Tuesday, 22 October 2013

Ceisteanna - Questions (Resumed)

Cabinet Committee Meetings

5:15 pm

Photo of Joe HigginsJoe Higgins (Dublin West, Socialist Party) | Oireachtas source

The reality is that the level of Government spin on so-called economic recovery and jobs over the past two months has reached a scale that is truly Orwellian and bears no relation to the reality of people's lives in this State or outside it who have been driven out by economic crisis. Will the Taoiseach accept that the figure of 400,000 people on the live register who are unemployed or seriously underemployed is only the beginning? Will he accept that one can almost add another 100,000 from various spurious holding schemes such as JobBridge? A total of 20% of those participating found work with their host company and 16% found work with other companies.

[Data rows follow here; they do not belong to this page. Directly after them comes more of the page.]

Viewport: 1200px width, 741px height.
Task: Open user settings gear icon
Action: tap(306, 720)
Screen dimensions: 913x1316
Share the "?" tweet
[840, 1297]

The Taoiseach spins the figures. He does not give the real figures that were put out after the Indecon report. Is it not pathetic that the Government must funnel young talented people through this ScamBridge, as my colleague Paul Murphy, MEP, calls it, for 18 months when they might have an offer of a job? If the job is there, why would it not be given at the proper cost rather than at €50 per week? It is pathetic. Does the Taoiseach accept that if one takes the current live register plus the people on the schemes and the 300,000 who have been forced out of our country in economic emigration in the past five years, the real number on the live register would be 800,000, which is an indication of the real scale of the crisis?

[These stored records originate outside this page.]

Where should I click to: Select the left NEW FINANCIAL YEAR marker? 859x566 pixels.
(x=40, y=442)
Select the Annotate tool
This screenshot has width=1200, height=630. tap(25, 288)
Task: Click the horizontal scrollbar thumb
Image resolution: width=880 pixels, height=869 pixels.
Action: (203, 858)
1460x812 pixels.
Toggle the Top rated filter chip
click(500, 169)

Does the Taoiseach accept that his proposal is a Mickey Mouse one, and that is to dignify it? Is he for real in proposing to get rid of a travel tax costing a few euro as a job creation measure? Does he not understand what is going on in the real world of Irish capitalism? In 2007, gross fixed capital formation, in other words, investment, was €48 billion. In 2012 the figure had fallen to €17.4 billion. That is where the story begins and ends. If there is no investment by the private sector there will not be employment. In the eurozone alone, up to €2 trillion in accumulated profits is being hoarded by big corporations which refuse to invest because it is not profitable enough for them to do so. Against that context, has the Taoiseach studied the figures from the Nevin Economic Research Institute which show that every €1 billion that the State invests in job creation - which would be only €575 billion net because of what would come back in taxes - could create 16,750 jobs directly and indirectly? Is the implication not clear for what Government policy should be? Instead of tapping around at the edges, why will he not go to the heart of the matter? I ask him to be specific in his answer because he is more masterly than his predecessor, Bertie Ahern, at spinning acres and acres of cotton wool and figures that engulf us in a miasma through which we cannot find our way.

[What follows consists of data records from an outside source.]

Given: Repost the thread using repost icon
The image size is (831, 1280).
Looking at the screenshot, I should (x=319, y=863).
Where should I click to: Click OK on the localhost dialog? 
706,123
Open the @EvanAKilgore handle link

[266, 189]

The Central Bank stated that net domestic wealth in quarter 4 of 2012 was €461 billion. This figure is deliberately not analysed properly in terms of who has the wealth in our society but the Wealth of Nations report from the Bank of Ireland, which was the most recent analysis in this regard albeit published years ago, estimated that 1% of the population held 20% of the wealth. That means 1% held €92 billion, all of them multimillionaires. A tax of 1% on this amount would yield €583 million and if the Government imposed an emergency tax of 5% next year, it would get €2.9 billion. These people would not even miss the money. It is cigar money for them. Why will the Taoiseach not take radical action of this nature in order to invest the money in public job creating investment programmes that could deliver tens of thousands of jobs? The private sector, such as the small businesses about which he speaks, would also blossom from the downstream effects of that investment. That is how he should tackle employment and provide for economic recovery. Why does he not implement measures of this nature rather than the makey-uppy stuff that will leave our people in misery for the coming years, with forced unemployment, parents seeing their children leave and the misery of the dole?

What the Taoiseach was up to in yesterday's Irish Independentwith his article on welfare was an outrage, alongside the Minister for Social Protection. This Government is quickly evolving into the most right-wing Government, economically, in the history of this State. It is outrageous to blame unemployment on the unemployed and the crisis on young people. It is time to call it as it is. Only a few of us are doing so because the media are in the Government's corner.